Finding the Single Non-Duplicate Element in a Sorted Array: A Binary Search

Situation:

You are given a sorted array of integers where every element appears exactly twice, except for one element that appears only once. Find and return the single element that does not have a duplicate.

Input: [1, 1, 2, 3, 3, 4, 4, 8, 8]
Output: 2

Explanation: The number 2 appears only once, while all other numbers appear twice.

Example 2:

Input: [3, 3, 7, 7, 10, 11, 11]
Output: 10

Explanation: The number 10 appears only once, while all other numbers appear twice.

Constraints:

The array is sorted in non-decreasing order.
The array will always have exactly one element that appears once, and all other elements appear twice.
The solution must run in O(log N) time and use O(1) space.

Action:

To solve the array question in logN time we need some binary search
We need a variation of binary search

How can we tweak our binary search?

Why Compare Based on Even/Odd Index?

Mid At Even

            l           m           r
            0. 1  2. 3. 4. 5. 6. 7. 8 
           [1, 1, 2, 3 ,3, 4, 4, 8, 8]

Mid @ Odd

           l.       m        r 
           0. 1  2. 3. 4. 5. 6
          [3, 3, 5, 5, 6, 7, 7 ]

In a sorted array where every element appears exactly twice except for one, the pairs of duplicates will follow a specific pattern:

Before the single element: Pairs start at even indices.
After the single element: Pairs start at odd indices.
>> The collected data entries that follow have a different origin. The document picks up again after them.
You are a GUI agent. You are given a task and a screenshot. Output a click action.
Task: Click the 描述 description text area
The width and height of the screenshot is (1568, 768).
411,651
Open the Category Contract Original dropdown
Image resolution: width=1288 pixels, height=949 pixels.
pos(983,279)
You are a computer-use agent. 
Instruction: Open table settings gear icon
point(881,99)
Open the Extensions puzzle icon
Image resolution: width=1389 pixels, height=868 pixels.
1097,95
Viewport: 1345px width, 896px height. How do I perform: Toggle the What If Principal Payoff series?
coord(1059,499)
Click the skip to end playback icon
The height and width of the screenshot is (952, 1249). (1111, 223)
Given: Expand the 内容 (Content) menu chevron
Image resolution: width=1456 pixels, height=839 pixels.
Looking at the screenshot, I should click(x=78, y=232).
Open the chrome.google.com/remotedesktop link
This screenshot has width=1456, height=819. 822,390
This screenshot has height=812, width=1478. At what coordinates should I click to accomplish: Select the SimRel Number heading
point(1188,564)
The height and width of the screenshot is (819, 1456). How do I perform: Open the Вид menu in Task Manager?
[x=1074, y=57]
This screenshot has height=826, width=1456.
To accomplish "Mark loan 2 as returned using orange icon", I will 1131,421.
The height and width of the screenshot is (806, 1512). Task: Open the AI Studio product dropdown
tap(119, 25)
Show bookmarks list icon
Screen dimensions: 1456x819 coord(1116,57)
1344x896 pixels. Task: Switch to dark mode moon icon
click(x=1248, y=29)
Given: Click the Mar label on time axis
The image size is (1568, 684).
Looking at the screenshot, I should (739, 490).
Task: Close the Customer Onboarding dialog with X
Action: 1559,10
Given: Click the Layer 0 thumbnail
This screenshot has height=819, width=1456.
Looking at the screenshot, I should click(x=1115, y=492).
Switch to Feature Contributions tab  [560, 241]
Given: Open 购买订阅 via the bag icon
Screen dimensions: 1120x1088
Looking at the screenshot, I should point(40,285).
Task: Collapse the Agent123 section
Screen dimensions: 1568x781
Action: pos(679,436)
This pattern allows us to determine whether the single element is on the left or right side of the middle index.

If mid is even:

Compare nums[mid] with nums[mid + 1]

If they are the same, the single element must be on the right side (because pairs are intact on the left).
If they are different, the single element must be on the left side (because the pair is broken).

Our Strategy:

Pairs start at the even index
Landing on even index, pair of it must be on the right side i.e next index is odd
if we found it, single element must be on the right side
else left side
Landing on odd index, we assume, the pair of it must be on the left side, i.e prev index which is odd.
if we found it, the single element is on the right side
else left side

function binarySearch(){
        
let l = 0, r = nums.length - 1

while (l < r) {
    let mid = Math.floor((l + r) / 2)

    if (mid % 2 === 0) {
        
    // at even index pair start
    if (nums[mid] === nums[mid + 1]) {
            // go right
            l = mid + 2
        } else {
            // go left
            r = mid
        }
    } else {

  // at odd index, the pair lies in prev index i.e even
   if (nums[mid] === nums[mid - 1]) {
            // we found a pair 
            // go right
            l = mid + 1

        } else {
            //go left
            r = mid
        }
    }
}
return nums[l]
}

This can be simplified here: by adjusting mid to always fall on the mid @ even index

By ensuring mid is even,
we simplify the logic and always compare nums[mid] with nums[mid + 1].
The binary search halves the search space in each iteration, making it efficient.

function binarySearch(){
  let l = 0, r = nums.length - 1
  while(l < r){
    let mid = Math.floor((l + r) / 2)

    if(mid % 2 === 1){
          mid--
         // mid is always even
     }
    if(nums[mid] === nums[mid + 1]){
       //go right
        l = mid + 2
     }else{
      // go left
      r = mid  
     }
   }
  return nums[l]
};

l = mid + 2

r = mid

Jumping by 2 ensures we skip intact pairs and efficiently narrow down the search space.
Staying at mid ensures we don't miss the single element when the pair is broken.